Release Pride Protestors in Manila, Philippines and Drop All Current and Future Charges Against Them

27 June 2020

Chiang Mai, Thailand

Asia Pacific Forum on Women, Law and Development (APWLD) vehemently condemns the illegal arrest of at least 20 pride protestors from Bahaghari (a national LGBTQI+ organisation), Children’s Rehabilitation Center, GABRIELA and other LGBTQI+ allies on 26 June 2020 while commemorating the international pride month in Mendiola, Manila, Philippines.  

In commemoration of the Stonewall Riots, the Pride Protest in Manila promotes what the LGBTQI+ community has fought for in the past: socio-political and civil rights, equality and end of discrimination for all. True to its past, the LGBTQI+ community marched along with other groups to demand free mass COVID testing, government assistance for the COVID-19 pandemic, opposition against the enactment of the Anti-Terror Bill, among others. “Fifty-one years have passed since the Stonewall Riots but not much has changed” Bahaghari shared. 

The protestors were peacefully organising  while observing social distancing, when they were brutally dispersed by police in full riot gear. At least 20 LGBTQI+ rights defenders were arrested without the authorities being able to state what laws or regulations they were violating.  For the LGBTQI+ community and their allies, this act of repression illustrates the exact reason they protest – the silencing of their marginalised voices. The fact they were subjected to this humiliation and silencing during the month LGBTQI+ groups around the world and in Philippines rise up in solidarity of the long history of pride as means of protest and resistance against the continuing discrimination and oppression is appalling. More broadly, it speaks to the worsening impunity in the Philippines against voices of dissent, an alarming trend of suppressing freedom of assembly and association, and the impending enactment of the Anti-Terror Bill.  

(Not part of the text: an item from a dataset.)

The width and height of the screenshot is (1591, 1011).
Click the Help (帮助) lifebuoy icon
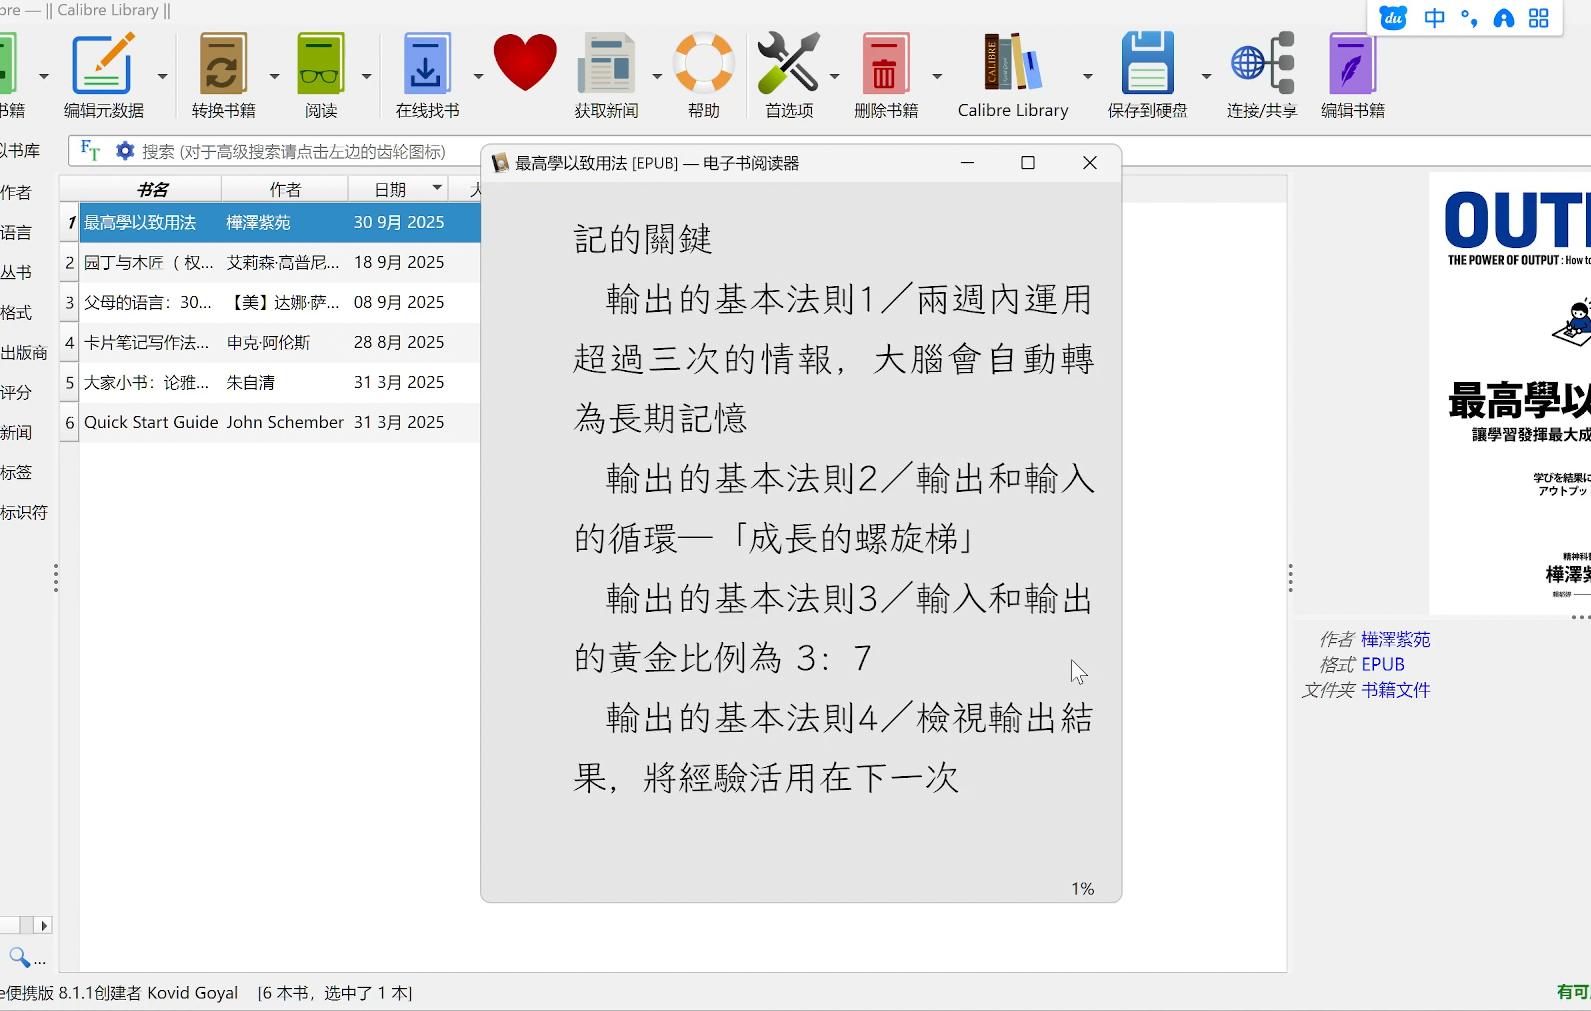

The hostile approach by the Government of Philippines towards the LGBTQI+ community is not  surprising. The community has been fighting against neoliberal capitalism, militarism culture of violence and state authoritarianism, for years now. The state repression, illegal arrests and police brutality in the middle of a pride month proves that the community struggle against all forms of discriminations is still an everyday reality. 

These illegal arrests amount to a direct violation of Article 20 of the Universal Declarations of Human Rights, which states ‘Everyone has the right to freedom of peaceful assembly and association’. It also goes against the Philippine government’s pledge of commitment to the Convention on the Elimination of All Forms of Discrimination against Women’s (CEDAW) Committee in its 36th Session in 2006. The General Recommendation No. 28 on the Core Obligations of States Parties under Article 2 of the Convention on the Elimination of All Forms of Discrimination Against Women states in Paragraph 18 that Discrimination on the basis of sex or gender may affect women to a different degree or in different ways to men. States parties must legally recognize such intersecting forms of discrimination and their compounded negative impact on the women concerned and prohibit them.’

It also goes against the Government of Philippine’s international obligations to the following United Nations General Assembly Resolution: ‘Protection against violence and discrimination based on sexual orientation and gender identity’ (32/2) which ‘Strongly deplores acts of violence and discrimination, in all regions of the world, committed against individuals because of their sexual orientation or gender identity’. 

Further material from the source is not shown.